In a few seconds his manner lost all its new firmness and sobriety and his eyes grew unfixed. He imagined, or tried to imagine, the scene in the photograph not as it was, not empty, not strange and sad, but enlivened by some of the people who had known it just as it was then, at the very moment the camera had recorded it, the men in tweed suits, striped shirts and the ties of their school, university or regiment, the women wearing elaborate dresses of light coloured silk and fine silk stockings, with much jewellery. At this hour, perhaps, they would have been eating gherkin sandwiches and drinking gin, Scotch whisky, port, champagne, out of crystal goblets.

What had they thought was awaiting them? -for Alexander had always fancied, had taken it for granted, that the picture commemorated a vanished world not by chance but by design, that it dated from the last months or days of that world and had been pushed under the gallery floor for him to find, or more strictly for him to take possession of some years after a workman replacing rotten boards had found it. What had they said to one another, those men and women of the final stage of capitalism?
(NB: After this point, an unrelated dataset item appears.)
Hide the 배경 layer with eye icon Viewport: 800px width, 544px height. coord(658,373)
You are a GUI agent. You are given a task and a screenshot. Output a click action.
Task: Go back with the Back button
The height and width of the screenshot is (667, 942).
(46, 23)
Had they talked of the starving pensioners in their tiny unheated rooms, of the dying children turned away from hospitals because their parents could not afford to rent a bed for them, of the immigrants cowering at the backs of their shops while the racist mobs looted and burned and the police stood by or joined in the rapine, of the groups of workers hastily assembling and training for the supreme struggle? (Hardly of the last-mentioned, which could be assumed to have taken place in secret, though details of this and of all the other matters were lacking.) Or had that conversation of long ago revolved round traditional interests, fox-hunting, pheasant-shooting, cricket, the London theatre, adultery? He had no idea whatever of the answers to any of these questions, just hoped very much that some sort of Yes could be attached to the last one because that made the participants more admirable, more aristocratic, more English. And surely that other Alexander would have enjoyed his hold on the life he had always known until the instant when it was forcibly taken from him.